Views and Reviews

The Grapevine Art & Soul Salon

Views and Reviews

Fishing the Net: Think now of The Grapevine staff perched silently alongside the netstream, relaxed but alert for any passing program that might be of interest to our readers, fishing the net, netting the fish. Here are our catches, offered up as soulfood:

Perspective Matters

Artist John V. Muntean on Magic Angle Sculpture:

As a scientist and artist, I am interested in how perception influences our theory of the universe. A Magic Angle Sculpture appears to be nothing more than an abstract wooden carving, skewered with a rod and mounted on a base. However, when lit from above and rotated at the magic angle (54.74%) it will cast three alternating shadows. Every 120% of rotation, the amorphous shadows evolve into independent forms. Our scientific interpretation of nature often depends upon our point of view. Perspective matters.

Sand Animation: Kseniya Simonova performing on Ukraine's Got Talent

This remarkable example of an art form called sand animation is engaging, heart and soul, and will lead you to other examples on YouTube. Here, the talented artist, according to a comment below the video, "describes the war in the Soviet Union, which between 1941 and 1945 killed more than 30 million people, ... every 5th citizen of the Soviet Union."

Frans de Waal: Do Animals Have Morals?

A delightful TED lecture on what we are learning about other animals' kinship to humans.

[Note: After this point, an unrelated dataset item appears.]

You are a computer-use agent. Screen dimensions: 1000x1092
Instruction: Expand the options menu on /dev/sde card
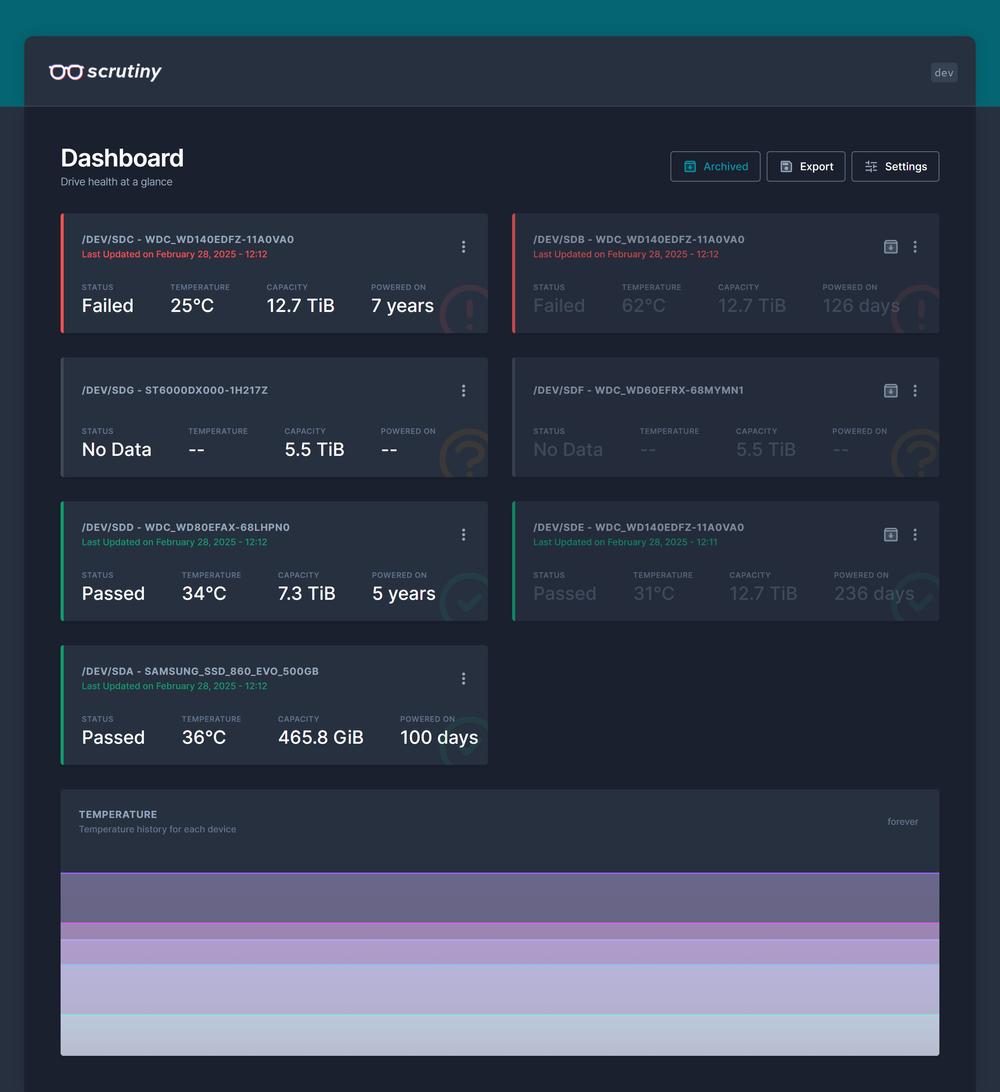tap(915, 535)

Dare we think of political writing as food for the soul? It could be, if it all didn't taste so ugly. Here's something palatable:

Don Williams: Obama, Rock Star

From the site: Don Williams is a prize-winning columnist, blogger, short story writer, and the founding editor and publisher of New Millennium Writings, an annual anthology of literary writings. His awards include a National Endowment for the Humanities Michigan Journalism Fellowship, a Golden Presscard Award, the Malcolm Law Journalism Prize, Six Writer of the Month Awards in the Scripps Howard Chain and twice Runner-up for Writer of the Year. He is finishing a novel, "Red State Blues," set in his native Tennessee and Iraq. He is also the author of "Heroes, Sheroes and Zeroes, the Best Writings About People by Don Williams" (New Millennium Writings, 2005, sold out) and "100 Columns Strong, the Best Commentary by Don Williams," due out this fall.

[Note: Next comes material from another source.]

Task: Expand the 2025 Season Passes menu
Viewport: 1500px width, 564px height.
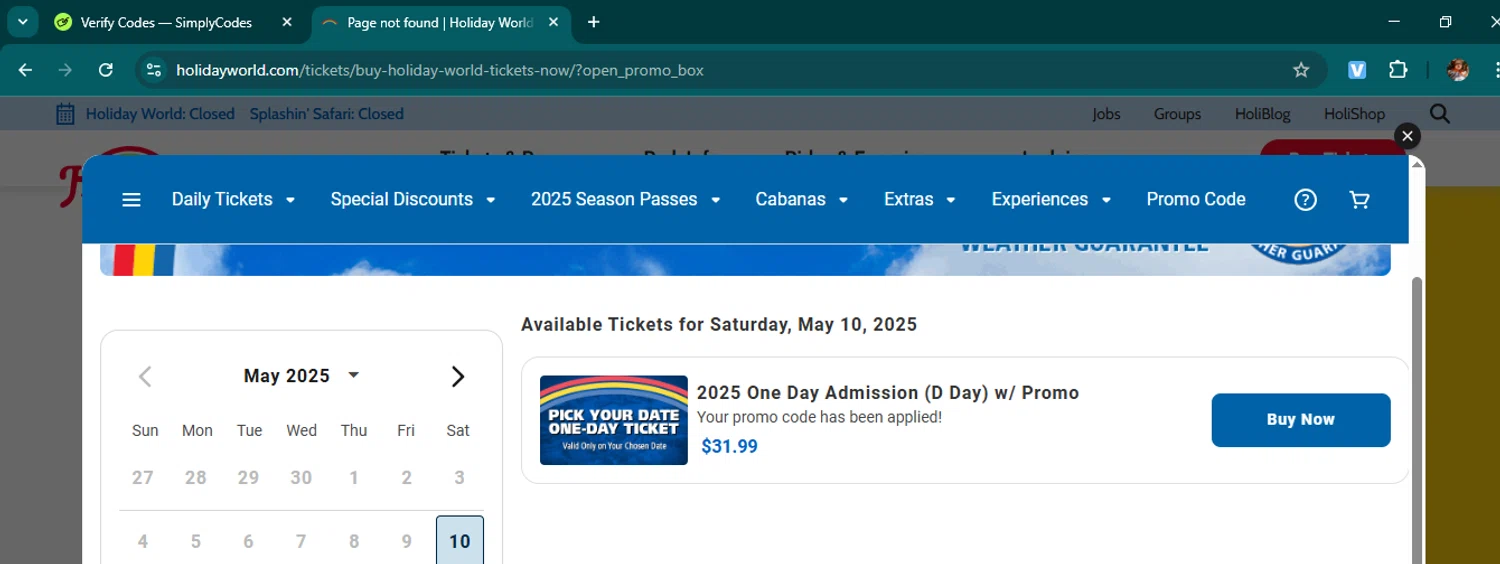Action: click(625, 200)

And what about those subjects like statistics that stymied many of us in college? Try this lesson:

Hans Rosling, The Joy of Stats, Forbidden Knowledge TV

On Being

An award-winning NPR program.

From the site:

On Being is a spacious conversation--and an evolving media space--about the big questions at the center of human life, from the boldest new science of the human brain to the most ancient traditions of the human spirit. The program began as an occasional series on Minnesota Public Radio in 1999, then became a monthly national program in September 2001, and launched as a weekly program titled Speaking of Faith in the summer of 2003....what we cover as "conversation about religion, meaning, ethics, and ideas" drives towards ancient, animating questions at the heart of the great traditions and beyond them: What does it mean to be human? What matters in a life? What matters in a death? How to love? How to be of service to each other and to the world? We explore these questions in all the variety, richness, and complexity with which they find expression in contemporary lives. We pursue wisdom and moral imagination as much as knowledge; we esteem nuance and poetry as much as fact. Our guests as well as our radio listeners, podcasters, and readers span many traditions and the spectrum of devotion and agnosticism. We keep finding new ways to listen to them, and they keep teaching us where to go with this adventure.